The reader should set down exactly the lines from the one containing "This screenshot has height=373, width=668." through the last line of the material, omitting every picture.
[[ Input data, beginning ]]
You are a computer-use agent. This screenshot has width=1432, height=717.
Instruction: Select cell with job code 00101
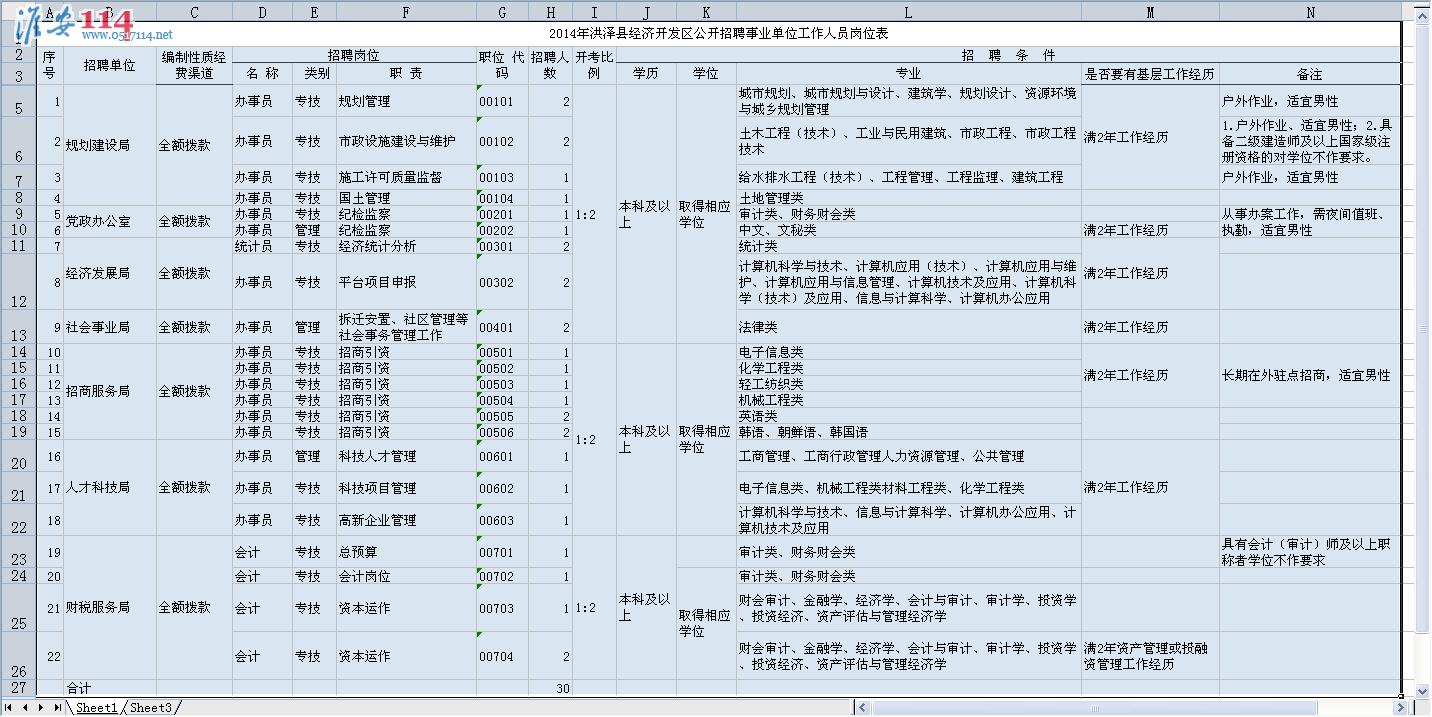pos(502,101)
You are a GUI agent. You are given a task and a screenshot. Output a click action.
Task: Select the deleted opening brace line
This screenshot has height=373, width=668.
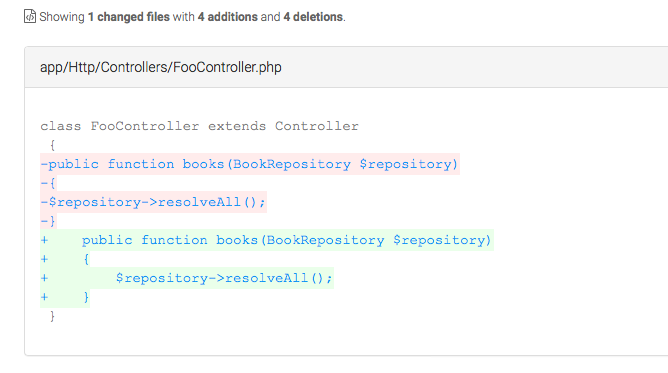tap(48, 183)
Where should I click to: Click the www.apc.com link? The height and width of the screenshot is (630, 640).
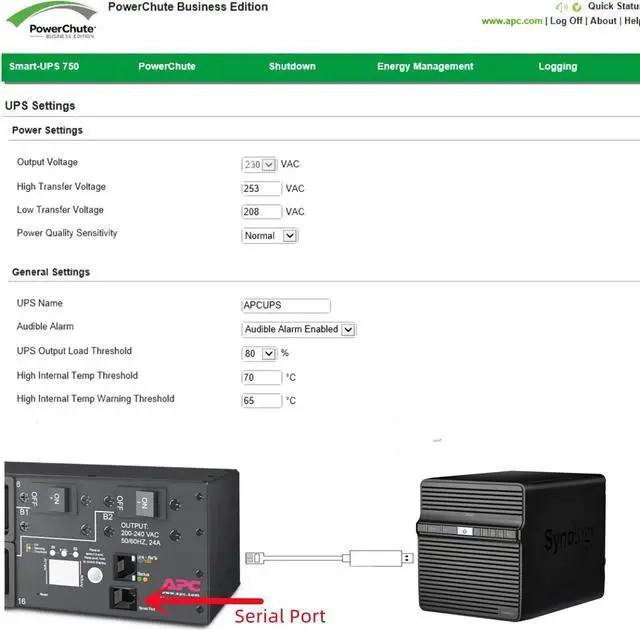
[[ Input data, end ]]
**Result for this exercise:**
This screenshot has height=373, width=668.
tap(48, 183)
Where should I click to: Click the www.apc.com link? The height and width of the screenshot is (630, 640).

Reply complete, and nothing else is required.